(SOURCE TEXT)

Pianist-composer Myra Melford has long managed to defy easy descriptors, working both inside and out and pushing her music into terrain with musical vocabulary both unique and, in its way, traditional. So it’s no surprise that her new electro-acoustic band Be Bread follows a similar course, creating an enticing fusion of free elements, tonalities and meters borrowed from other cultures, and post-jazz musings. She also offers up new and workable ideas concerning the tricky blend of electric and acoustic instruments—guitarist Brandon Ross and bassist Stomu Takeishi on the electric side, meshing with Melford at the grand piano (and occasionally harmonium), Cuong Vu on trumpet and Elliott Humberto Kavee on drums.
This empathetic band recorded Be Bread’s album The Image of Your Body, released last fall on Cryptogramophone, and played its first live shows on the West Coast, including a stop at the Hammer Museum in Westwood. If the large gallery’s sound mix was questionable, depending on where you were sitting, the museum setting seemed apt, given that Melford’s music fits squarely in the realm of art: She approaches her music with the touch of a restless innovator, but who one hasn’t left behind melodic logic or lyrical charm on the path to the new.
As both a player and writer, Melford likes to venture into diverse stylistic languages, including her recent studies in India on harmonium—which suggested an exotic, hip accordion at the Hammer—and selective patches of unhinged, rhythmically fiery, free playing on piano. Eastern winds blow through her new band, but so do multiple other reference points.
Intricate, Hindustani-like unison lines marked “Be Bread,” while on “To the Roof,” long tones soared over a rumbling rubato foundation. The 7/4 piece “Moonbird,” inspired by a sculpture by Joan Miro, was another enticing piece. It became a ripe vehicle for the fascinating Vu, who worked his way from serpentine lines to gruff abstract smears, as if chasing the spirit of Miro in musical terms. Funk lined the way, for part of the ride, on “Fear Slips Behind,” but the tune also fanned out into a free zone before falling back into the taut unison head.

(End SOURCE TEXT)
(SUPPLIED ENTRIES)

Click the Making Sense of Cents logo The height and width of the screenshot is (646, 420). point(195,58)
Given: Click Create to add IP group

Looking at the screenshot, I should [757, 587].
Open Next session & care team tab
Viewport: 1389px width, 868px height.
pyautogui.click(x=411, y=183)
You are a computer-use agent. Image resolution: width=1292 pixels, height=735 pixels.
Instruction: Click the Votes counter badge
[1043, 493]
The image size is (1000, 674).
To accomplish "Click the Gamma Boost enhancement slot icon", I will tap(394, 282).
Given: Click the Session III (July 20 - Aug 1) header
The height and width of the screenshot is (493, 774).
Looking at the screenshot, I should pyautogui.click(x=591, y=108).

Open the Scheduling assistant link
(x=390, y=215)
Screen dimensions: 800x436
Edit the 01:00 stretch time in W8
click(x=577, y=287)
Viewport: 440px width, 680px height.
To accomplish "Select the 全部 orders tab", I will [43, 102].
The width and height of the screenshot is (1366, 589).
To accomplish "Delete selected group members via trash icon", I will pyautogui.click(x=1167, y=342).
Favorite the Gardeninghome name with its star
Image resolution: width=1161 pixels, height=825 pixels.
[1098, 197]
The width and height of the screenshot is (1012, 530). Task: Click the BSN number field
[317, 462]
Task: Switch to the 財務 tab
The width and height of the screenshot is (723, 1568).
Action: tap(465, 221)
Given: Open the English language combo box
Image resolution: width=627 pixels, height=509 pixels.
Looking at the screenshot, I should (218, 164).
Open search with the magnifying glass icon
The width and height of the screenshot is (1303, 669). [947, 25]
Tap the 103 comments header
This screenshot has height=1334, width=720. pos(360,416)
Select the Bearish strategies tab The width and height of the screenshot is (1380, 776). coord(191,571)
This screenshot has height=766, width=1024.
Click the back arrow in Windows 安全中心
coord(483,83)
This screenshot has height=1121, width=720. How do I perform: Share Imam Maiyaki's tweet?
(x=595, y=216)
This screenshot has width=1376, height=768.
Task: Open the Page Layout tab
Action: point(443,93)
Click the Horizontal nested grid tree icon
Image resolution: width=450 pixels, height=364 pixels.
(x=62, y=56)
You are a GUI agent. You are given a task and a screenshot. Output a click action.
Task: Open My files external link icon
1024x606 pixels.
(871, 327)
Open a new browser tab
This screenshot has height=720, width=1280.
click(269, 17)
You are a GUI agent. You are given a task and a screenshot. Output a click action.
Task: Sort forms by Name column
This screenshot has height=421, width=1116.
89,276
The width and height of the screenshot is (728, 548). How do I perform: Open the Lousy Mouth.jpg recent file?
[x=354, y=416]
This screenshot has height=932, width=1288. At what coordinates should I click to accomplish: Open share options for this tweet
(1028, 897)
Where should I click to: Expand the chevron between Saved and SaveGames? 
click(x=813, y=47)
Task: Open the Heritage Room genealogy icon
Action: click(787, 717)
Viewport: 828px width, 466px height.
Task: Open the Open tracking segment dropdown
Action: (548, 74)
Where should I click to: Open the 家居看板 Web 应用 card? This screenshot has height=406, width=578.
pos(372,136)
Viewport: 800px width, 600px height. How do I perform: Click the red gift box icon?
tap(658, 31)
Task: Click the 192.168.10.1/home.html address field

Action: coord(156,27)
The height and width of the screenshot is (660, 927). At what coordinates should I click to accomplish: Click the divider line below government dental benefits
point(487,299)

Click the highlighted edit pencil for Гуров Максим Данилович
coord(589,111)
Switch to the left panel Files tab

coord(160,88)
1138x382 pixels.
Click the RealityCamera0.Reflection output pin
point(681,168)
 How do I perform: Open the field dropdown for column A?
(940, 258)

(End SUPPLIED ENTRIES)

TASK INSTRUCTIONS →
1 - Please quote the Myra Melford review word for word, beginning at the words that contain "This empathetic band" and stopping after "other reference points.".
2 - In the Myra Melford review, on which label was The Image of Your Body released?
3 - Carry on writing the Myra Melford review, picking up after its last sentence.
The records were drawn from a separate source.

EXPECTED RESPONSES →
1 -
This empathetic band recorded Be Bread’s album The Image of Your Body, released last fall on Cryptogramophone, and played its first live shows on the West Coast, including a stop at the Hammer Museum in Westwood. If the large gallery’s sound mix was questionable, depending on where you were sitting, the museum setting seemed apt, given that Melford’s music fits squarely in the realm of art: She approaches her music with the touch of a restless innovator, but who one hasn’t left behind melodic logic or lyrical charm on the path to the new.
As both a player and writer, Melford likes to venture into diverse stylistic languages, including her recent studies in India on harmonium—which suggested an exotic, hip accordion at the Hammer—and selective patches of unhinged, rhythmically fiery, free playing on piano. Eastern winds blow through her new band, but so do multiple other reference points.

2 - Cryptogramophone

3 -
These players suit Melford’s fresh ideas beautifully, bringing necessary chemistry and flexibility to the songbook, and playing in an open, non-prescriptive way sometimes redolent of Henry Threadgill’s groups (in which Ross and Takeishi have played). Ross remains one of the more interesting electric guitar stylists around, who uses his electronics subtly, with an especially supple use of the volume pedal and the discreetly deployed whammy bar for loosy-goosy vibrato effects coloring notes. His style falls somewhere between Bill Frisell and James Blood Ulmer, but really is a poetic voice with its own special character.
Takeishi has his own special language on electric bass, mixing muted tones and harmonics and surprise attack accents; his sound meshes well with this band and also shows a close-knit telepathy with Kavee in the rhythm section. Kavee moved fluidly between a loose-time, Paul Motian-like feel and more locked-in pulses, breaking loose with infectiously clattering dynamism in a solo.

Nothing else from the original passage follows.